Gedenken an München 1972: Witwe erbittet Schweigeminute bei Olympia-Eröffnung

Da das Internationale Olympische Komitee sich weigert, den israelischen Sportlern, die während der Spiele in München 1972 ermordet wurden, eine Schweigeminute einzuräumen, sollten die Zuschauer der morgigen Eröffnungsveranstaltung allein aufstehen, bat die Witwe eines getöteten Sportlers.

„Wenn Ihr glaubt, der elf ermordeten Sportler sollte gedacht werden, steht spontan für eine Minute auf, wenn der IOC-Präsident mit seiner Rede beginnt,“ bat Ilana Romano, Ehefrau von Yossef Romano, einem Gewichtheber, der bei dem linksradikalen Attentat 1972 ermordet wurde.

Die Medien sollten dem Vorbild des NBC-Sportkommentatoren Bob Costas folgen, der versprochen hat, seine eigene Schweigeminute während der Sendung abzuhalten.

„Lasst Eure Mikrofone für eine Minute in Erinnerung an unsere Lieben und zur Verurteilung des Terrors verstummen“, sagte Frau Romano.

Bei einer Unterschriftenaktion mit der Aufforderung an das IOC, eine Schweigeminute während der Eröffnungszeremonie im Gedenken an den 40. Jahrestag des Attentats abzuhalten, wurden 105.000 Unterschriften aus über 100 Ländern gesammelt.

Quelle: Times of Israel, 25.7.2012


Israel befürchtet islamischeTerroranschläge bei Olympiade 2012

Olympia-Komitee lehnt Gedenkminute für Opfer des Münchner Massakers von 1972 ab

Der israelische Geheimdienst Mossad hat Berichten zufolge die Sorge geäußert, daß Extremisten die Olympischen Spiele in London für Anschläge auf israelische Sportler nutzen könnten.

Die Olympiade, die am kommenden Freitag beginnt, findet 40 Jahre nach dem Massaker in München statt, bei dem 11 israelische Athleten und Trainer von Terroristen ermordet wurden.

Israelis weltweit sind nach dem Terroranschlag in Burgas, Bulgarien um ihre Sicherheit besorgt.

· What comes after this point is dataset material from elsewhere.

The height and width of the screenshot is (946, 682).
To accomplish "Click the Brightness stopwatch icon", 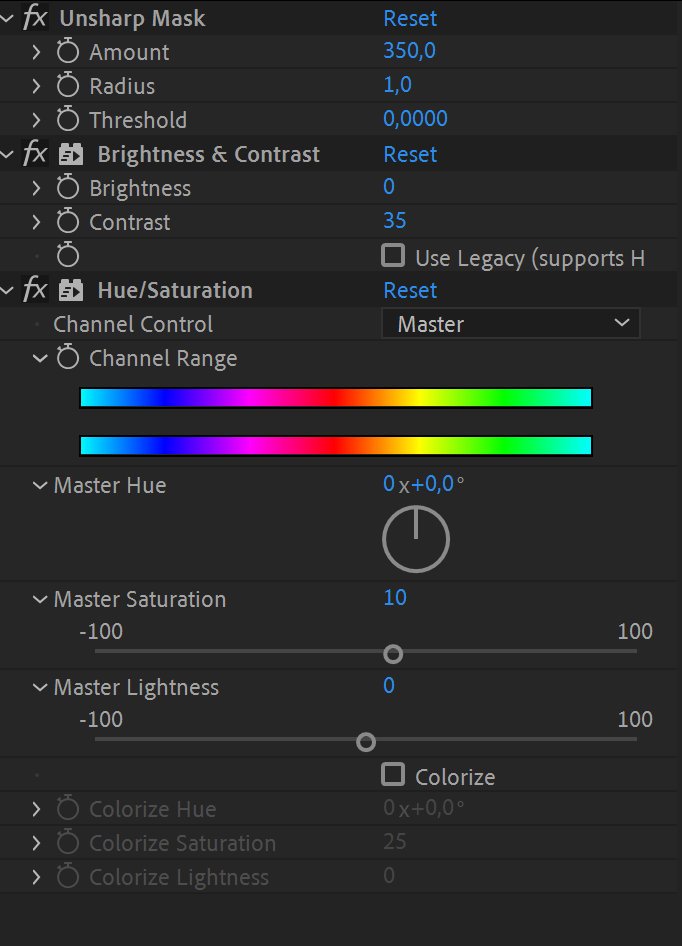I will pyautogui.click(x=68, y=188).
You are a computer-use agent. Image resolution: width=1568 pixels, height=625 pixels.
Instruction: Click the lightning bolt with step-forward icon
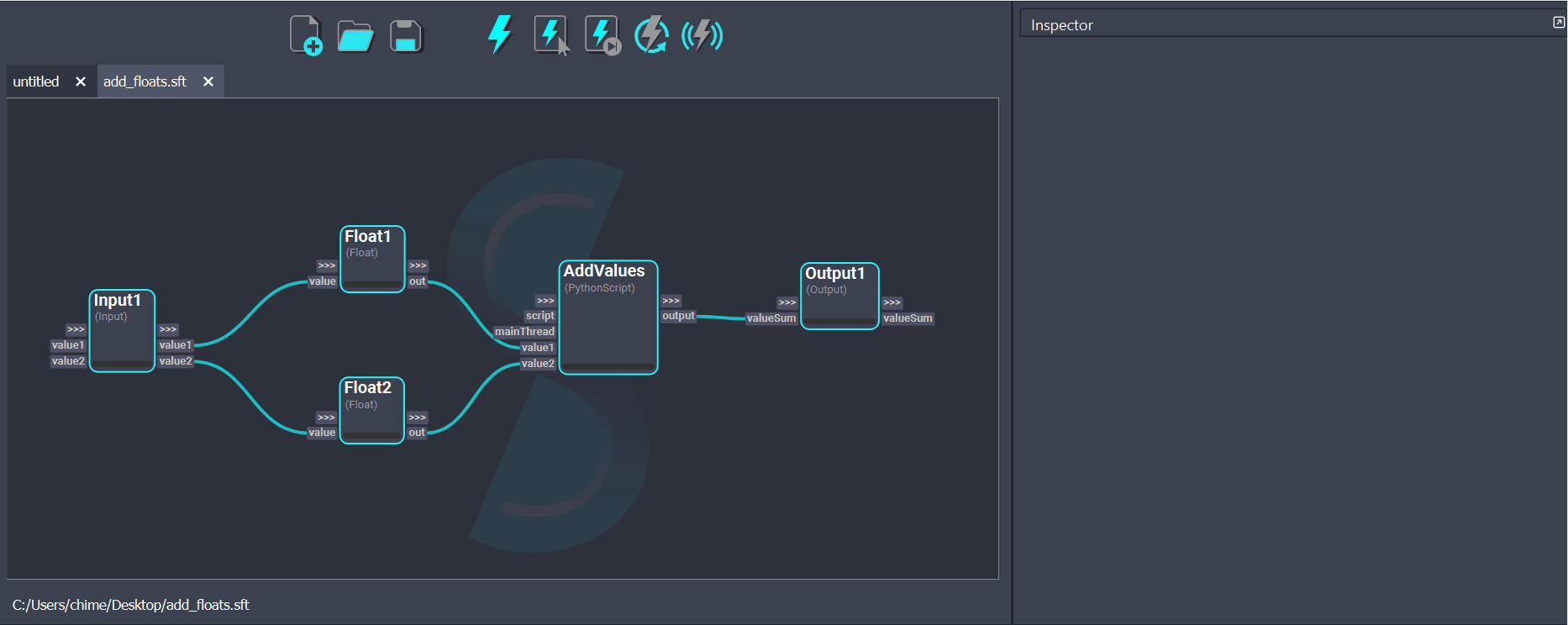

Die britische Zeitung Times stellte Vermutungen über Geheimaktionen des israelischen Mossads gegen den Iran an. Ein Bericht beschreibt, dass dem israelischen Geheimdienst Informationen über Attacken der iranischen Al-Quds-Brigaden gegen Israelis weltweit vorliegen.

Generalmajor Amos Gilad, Direktor der Sicherheitsabteilung des Verteidigungsministeriums, sagte im Armeeradio, dass die israelischen Sicherheitskräfte eng mit der europäischen Geheimdienstgemeinschaft zusammenarbeiten.

Das internationale Olympia-Komitee hat die Bitte von Angehörigen der 1972 ermordeten Israelis, eine Gedenkminute abzuhalten, abgelehnt.

„Das Gedenken an solch ein tragisches Ereignis passt nicht in die Atmosphäre der Eröffnungsveranstaltung hinein“, sagte Präsident des Komitees, Jacques Rogge. Er zieht eine private Gedenkzeremonie vor.

Die Familien der 11 ermordeten Israelis bemühen sich schon seit Jahren vergeblich um eine öffentliche Andachtsminute.